Reputation: 1056
I have 3 very large tables* of IP addresses and am trying to count the number of common IPs between the 3 tables. I have considered using joins and also a subquery to find the intersection of IPs between these 3 tables. How can I find the intersection of all 3 tables with one query?

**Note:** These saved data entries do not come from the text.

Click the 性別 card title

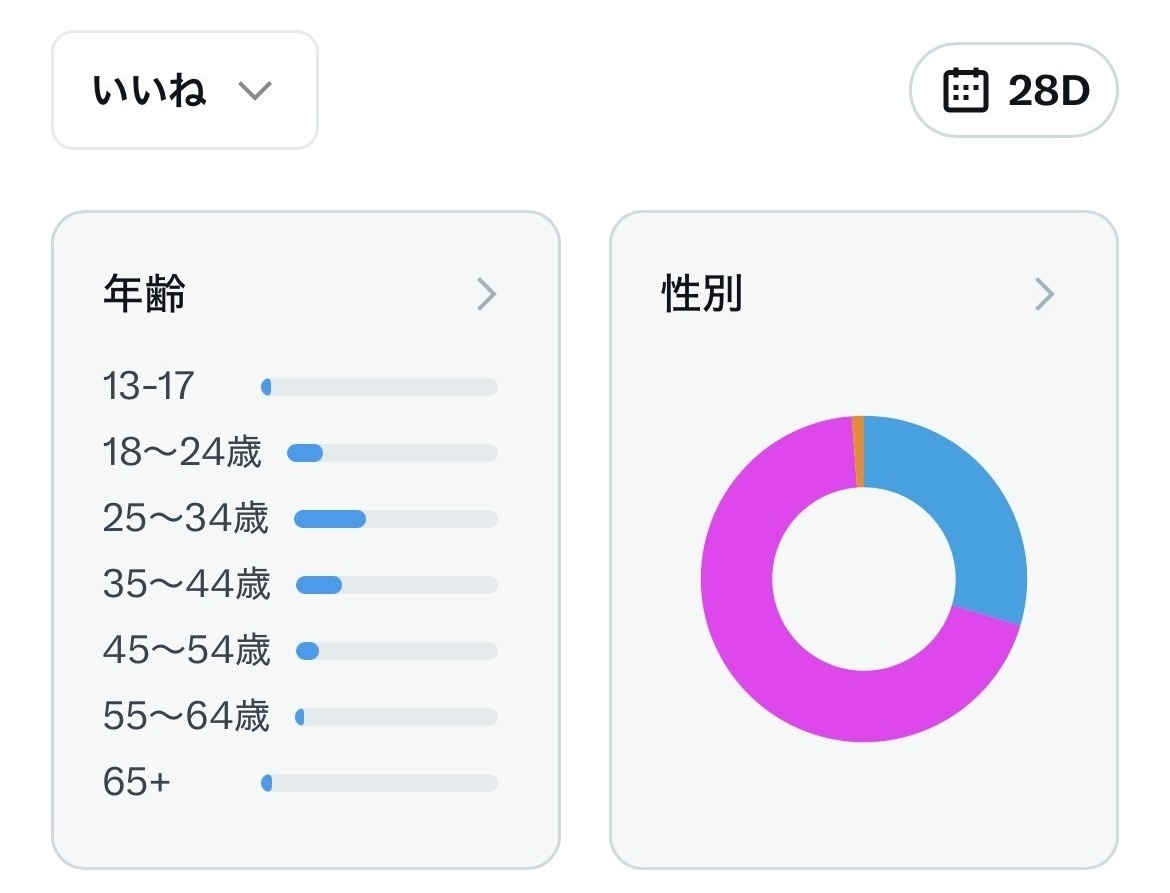pyautogui.click(x=702, y=294)
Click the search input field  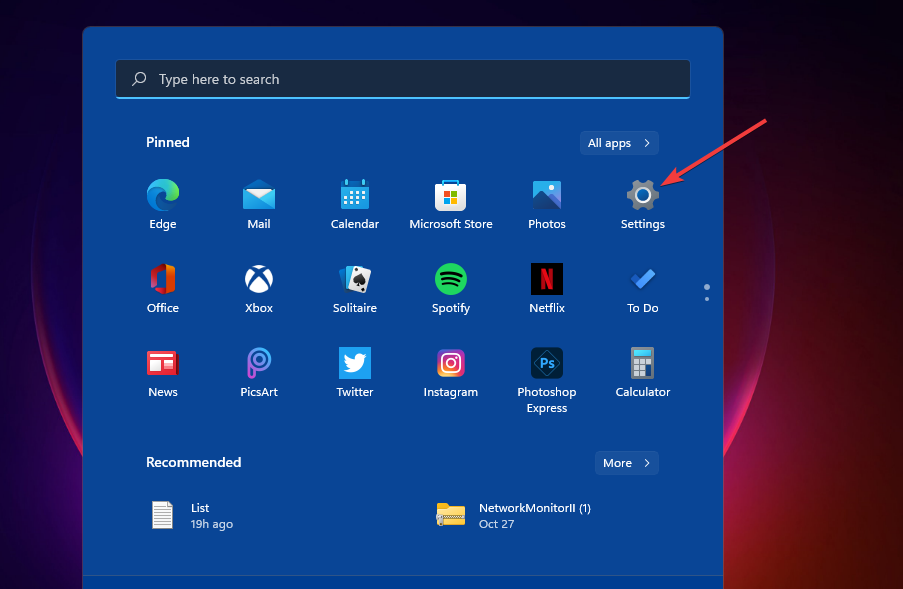[402, 79]
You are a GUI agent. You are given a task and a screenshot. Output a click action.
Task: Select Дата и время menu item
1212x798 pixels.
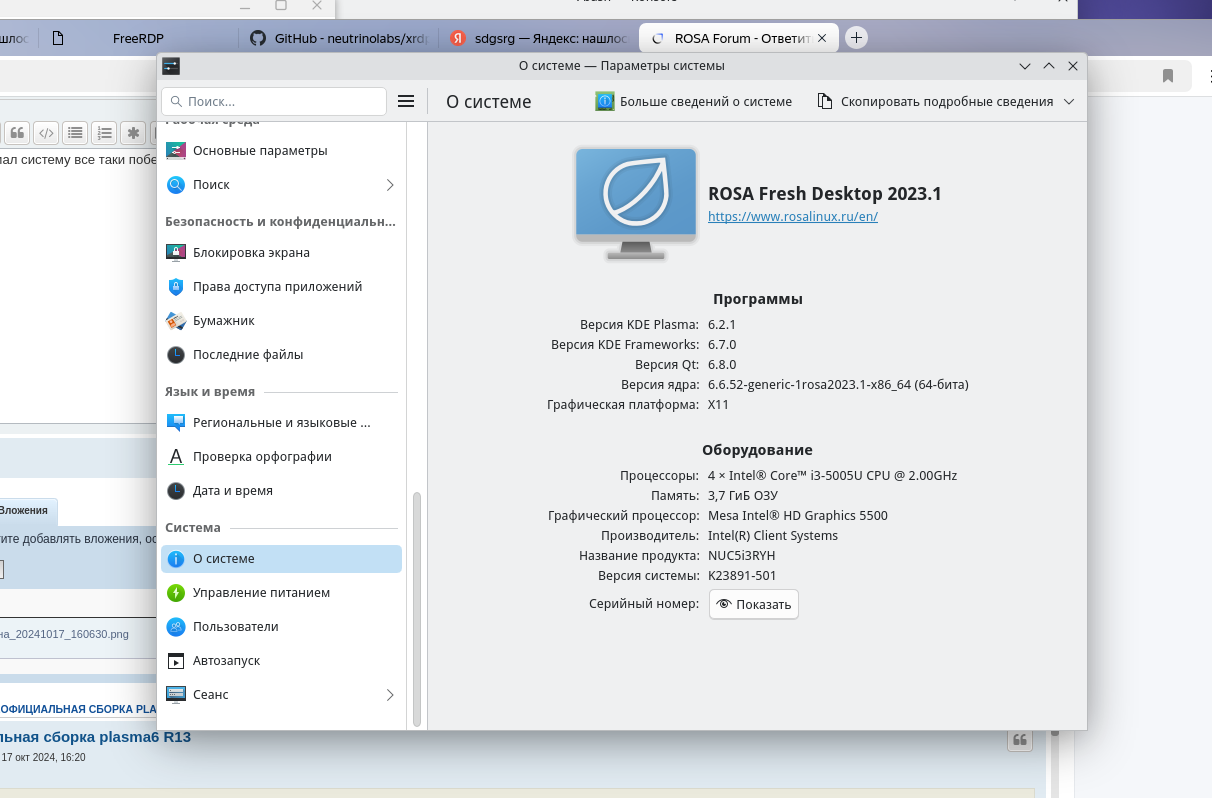coord(233,491)
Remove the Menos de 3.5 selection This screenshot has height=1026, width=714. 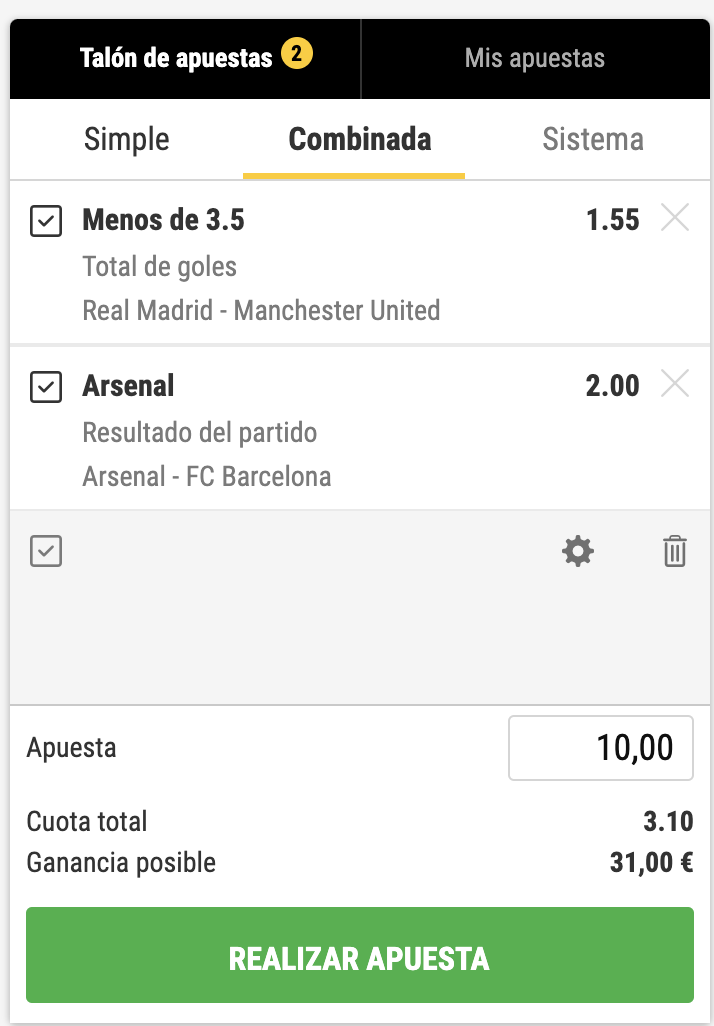coord(675,218)
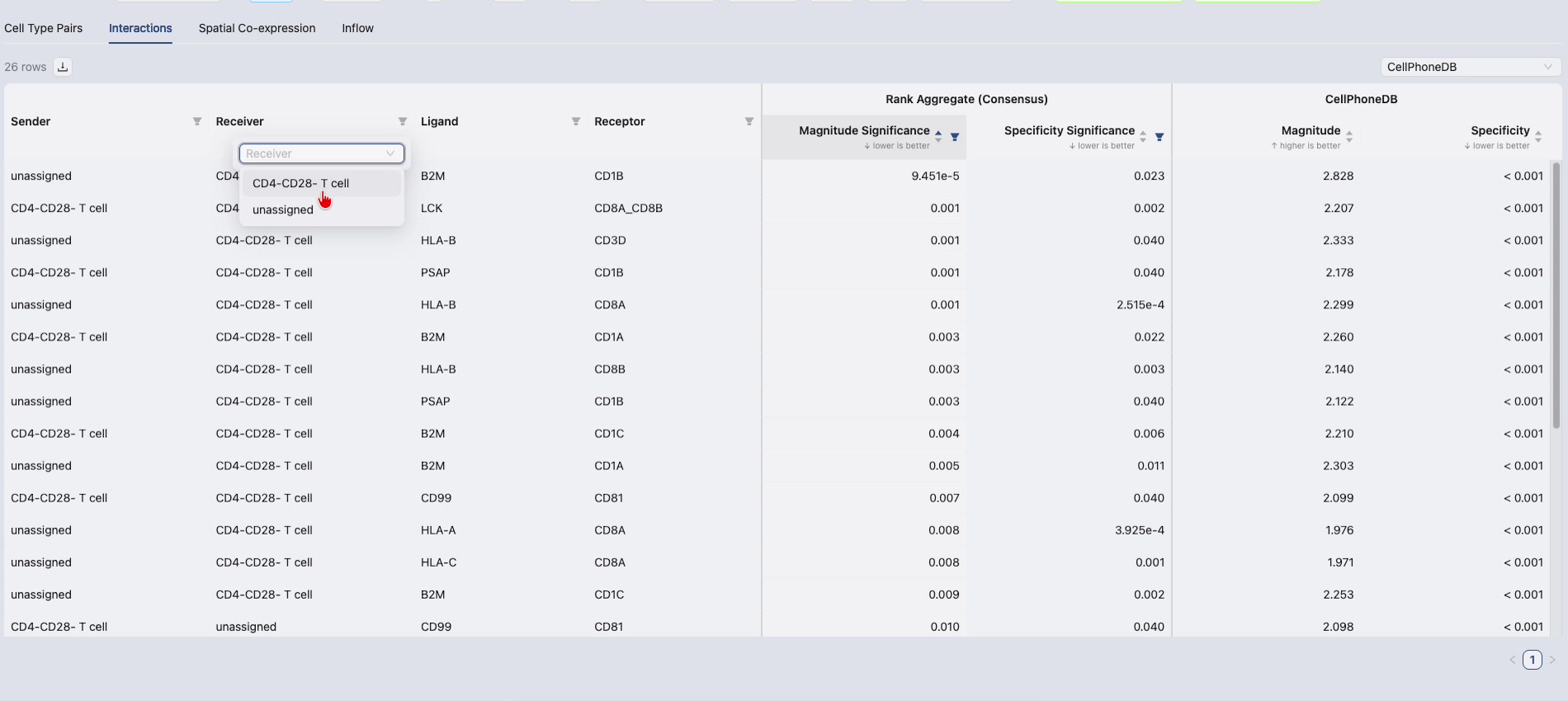
Task: Toggle Magnitude Significance sort order
Action: coord(938,137)
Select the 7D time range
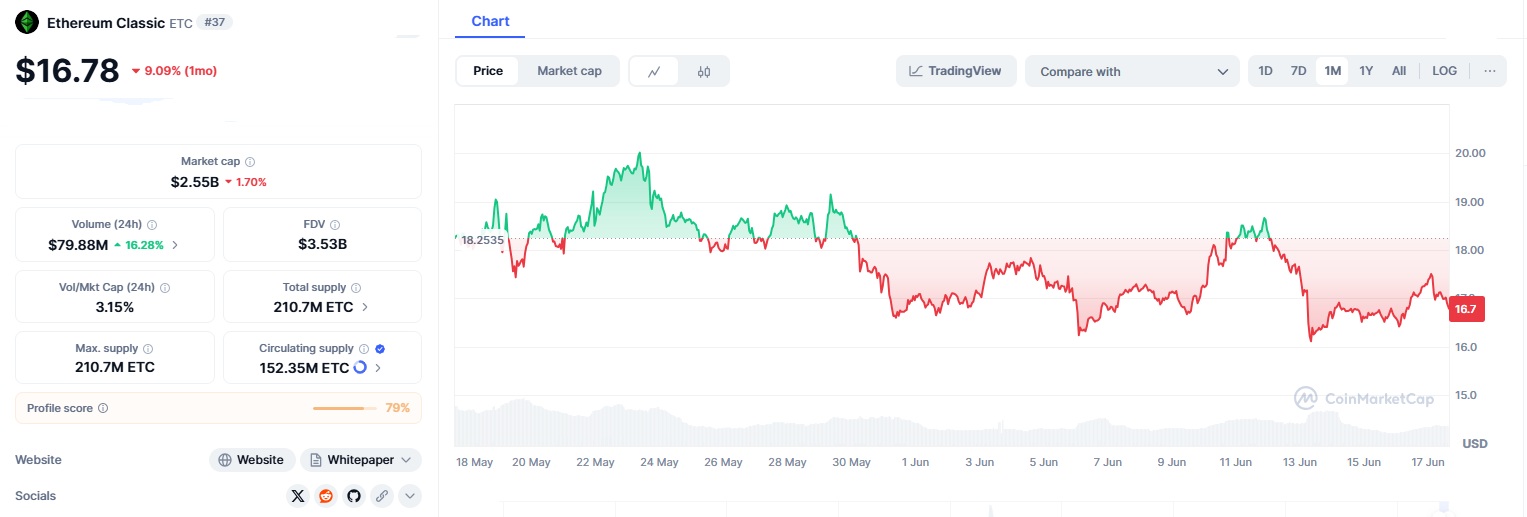Screen dimensions: 1527x517 (x=1298, y=71)
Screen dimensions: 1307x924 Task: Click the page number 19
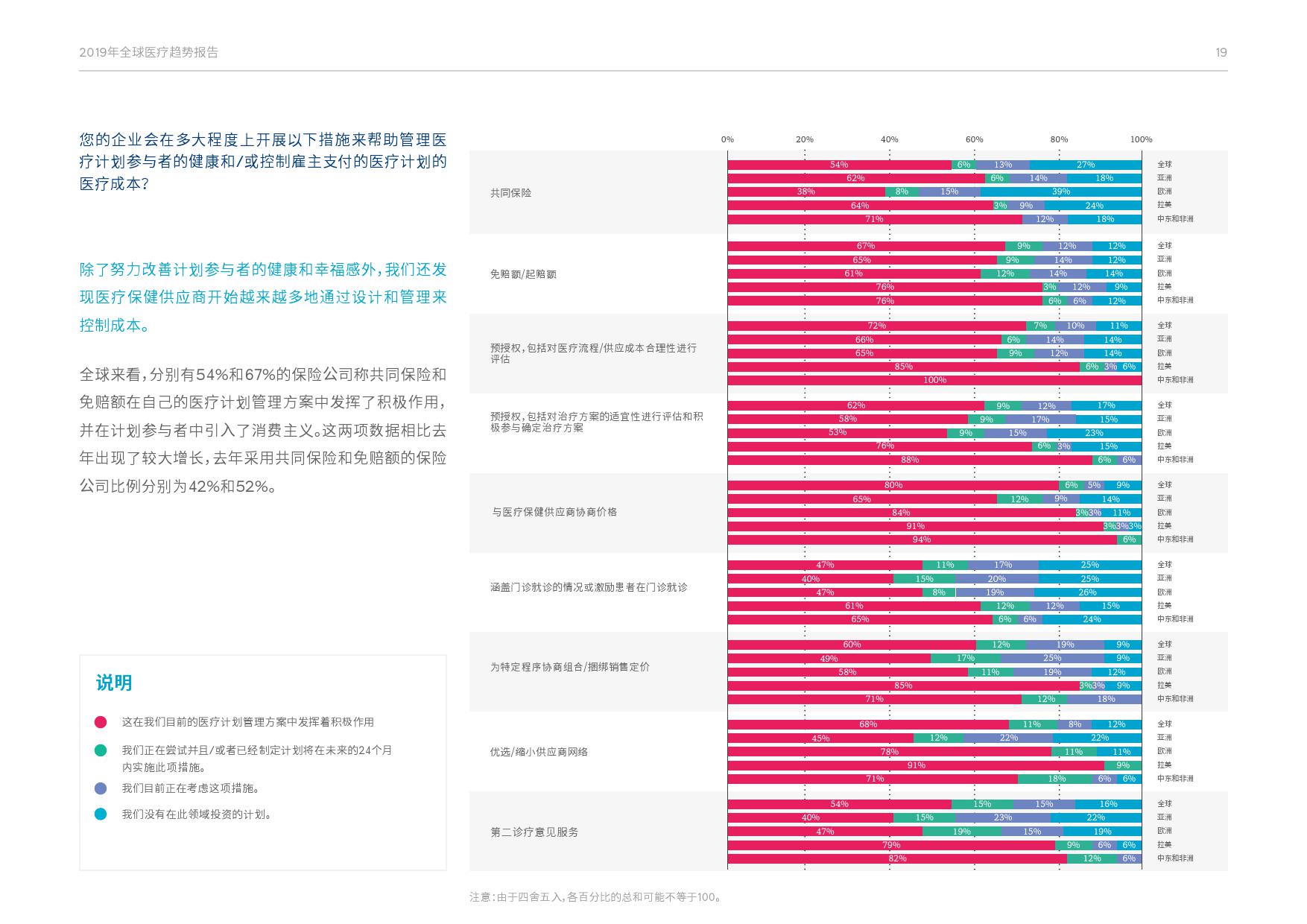1221,53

This is improper syntax, but illustrates what I'm trying to accomplish:
SELECT COUNT(DISTINCT(a.ip)) FROM a, b, c WHERE a.ip = b.ip = c.ip
I have seen other answers about how to join 3 tables, but nothing for Hive and nothing for this scale.
* Notes:
Upvotes: 0
Views: 1112
Reputation: 1270201
The correct syntax is:
SELECT COUNT(DISTINCT a.ip)
FROM a JOIN
b
ON a.ip = b.ip JOIN
c
ON a.ip = c.ip;
That probably will not finish in our lifetimes. A better approach is:
select ip
from (select distinct a.ip, 1 as which from a union all
select distinct b.ip, 2 as which from b union all
select distinct c.ip, 3 as which from c
) abc
group by ip
having sum(which) = 6;
Admitted, the sum(which) = 6
is just saying that all three exist. Because of the select distinct
in the subqueries, you can just do:
having count(*) = 3
Upvotes: 3
Reputation: 44951
A straightforward solution:
select count(*)
from (select 1
from (
select 'a' as tab,ip from a
union all select 'b' as tab,ip from b
union all select 'c' as tab,ip from c
) t
group by ip
having count(case when tab = 'a' then 1 end) > 0
and count(case when tab = 'b' then 1 end) > 0
and count(case when tab = 'c' then 1 end) > 0
) t
This will give you information not only about the 3 tables intersection (in_a=1,in_b=1,in_c=1) but also information on all other combinations:
select in_a
,in_b
,in_c
,count(*) as ips
from (select max(case when tab = 'a' then 1 end) as in_a
,max(case when tab = 'b' then 1 end) as in_b
,max(case when tab = 'c' then 1 end) as in_c
from (
select 'a' as tab,ip from a
union all select 'b' as tab,ip from b
union all select 'c' as tab,ip from c
) t
group by ip
) t
group by in_a
,in_b
,in_c
... and even some more information:
select sign(cnt_a) as in_a
,sign(cnt_b) as in_b
,sign(cnt_c) as in_c
,count(*) as unique_ips
,sum(cnt_total) as total_ips
,sum(cnt_a) as total_ips_in_a
,sum(cnt_b) as total_ips_in_b
,sum(cnt_c) as total_ips_in_c
from (select count(*) as cnt_total
,count(case when tab = 'a' then 1 end) as cnt_a
,count(case when tab = 'b' then 1 end) as cnt_b
,count(case when tab = 'c' then 1 end) as cnt_c
from (
select 'a' as tab,ip from a
union all select 'b' as tab,ip from b
union all select 'c' as tab,ip from c
) t
group by ip
) t
group by sign(cnt_a)
,sign(cnt_b)
,sign(cnt_c)
Upvotes: 1